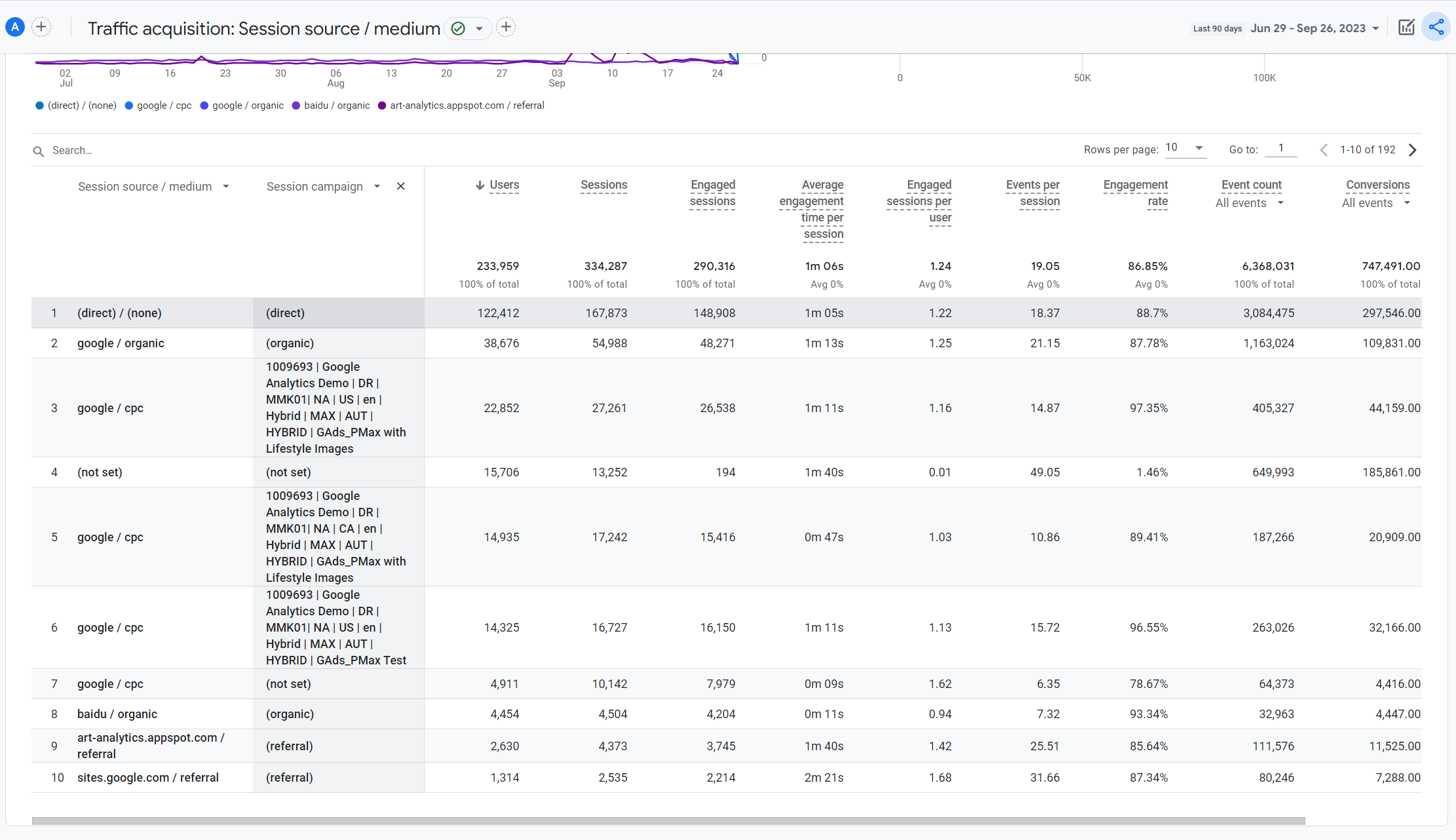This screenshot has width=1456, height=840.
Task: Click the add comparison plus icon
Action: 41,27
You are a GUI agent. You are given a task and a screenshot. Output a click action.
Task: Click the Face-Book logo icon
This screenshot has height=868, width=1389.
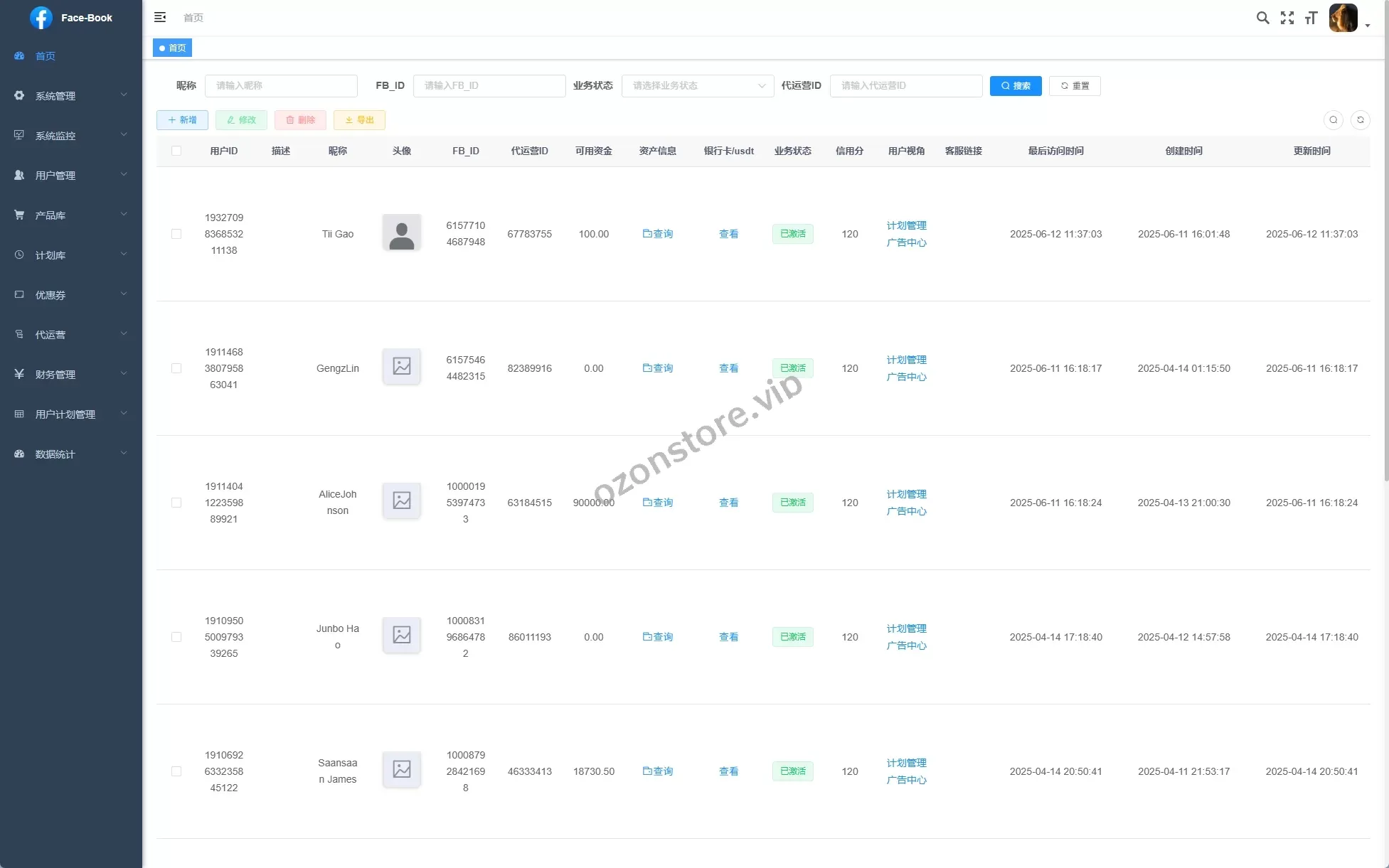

○ ○ ○ ○ ○

ACTION ITEM: Set down exactly, line for line, the data from the line that contains "You are a GUI" through its last line, keeping pictures out.

PROBLEM SOLUTION:
You are a GUI agent. You are given a task and a screenshot. Output a click action.
Task: Click the Face-Book logo icon
This screenshot has height=868, width=1389.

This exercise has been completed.